In 2016, Bustle launched a research arm, Bustle Trends Data Group, led by political consultant Jessie Tarlov, Ph.D. The group uses an insight platform to uncover how its audience feels about a wide range of subjects, including politics, fashion, and how they make purchasing decsions. Bryan Golberg, CEO and founder, commented in an interview with Adweek, “We already have tremendous reach. Now it’s about depth.”
This depth of insight is not only being used to sell more advertising—the company also uses it to uncover a whole new stream of revenue. The group plans to monetize and sell research directly to other brands, publishing white papers and taking on new clients on a per-project basis. When the research and advertising streams come together, it creates a virtuous cycle of new business and increased trust. Jason Wiganheim, chief revenue officer at Bustle, tells Digiday, “If clients are running media that is working because of the insights we’re giving them, they’re going to continue to renew business with us.”
Beyond data and traditional approaches
The examples above reiterate the changing landscape of media and the ways innovative companies are gaining competitive advantage. Today, media companies need to provide more than ad space. In many ways, media companies are morphing from merely selling ad inventory to becoming consultants to their advertisers and partners.

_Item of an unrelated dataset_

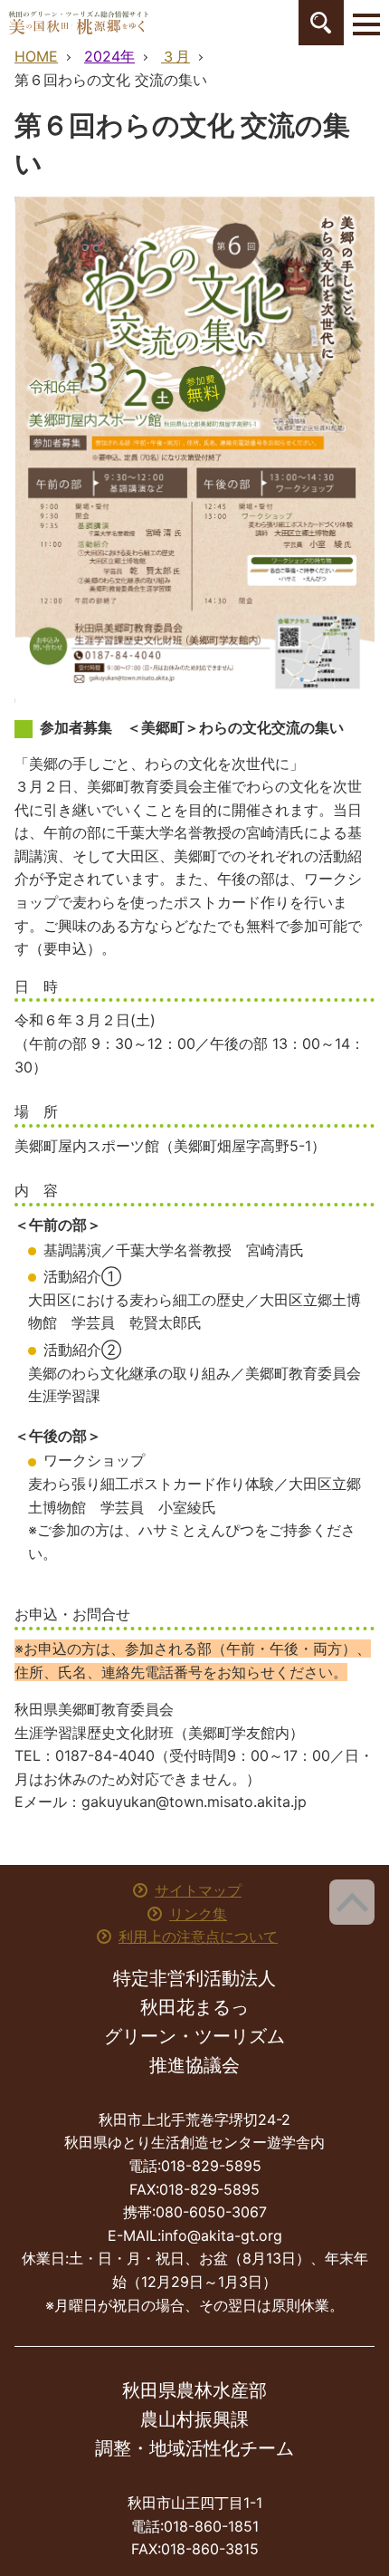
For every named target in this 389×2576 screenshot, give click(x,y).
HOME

“The line between publishers and agencies is eroding,” says Justin Montanino, senior director of branded content at New York magazine, in an interview with Contently. “In this business, you have to anticipate tectonic shifts and be ready to evolve your business before it’s too late.”
Indeed, tectonic shifts call for dramatic changes. Despite the big changes in the media industry, one thing remains true: the companies that know their audience best are set to win. Attitudinal audience insights are arguably even more important than hard data in an industry constantly trying to answer the question, “what kind of content do readers want?” One reliable solution is to engage your audience and build your relationship with them to understand not only how many engaged readers you have, but which topics they feel passionate about, and how think and feel about your content. Marrying this type of insight with hard data and analytics will be key for media companies looking to get a bigger share of the online-advertising pie.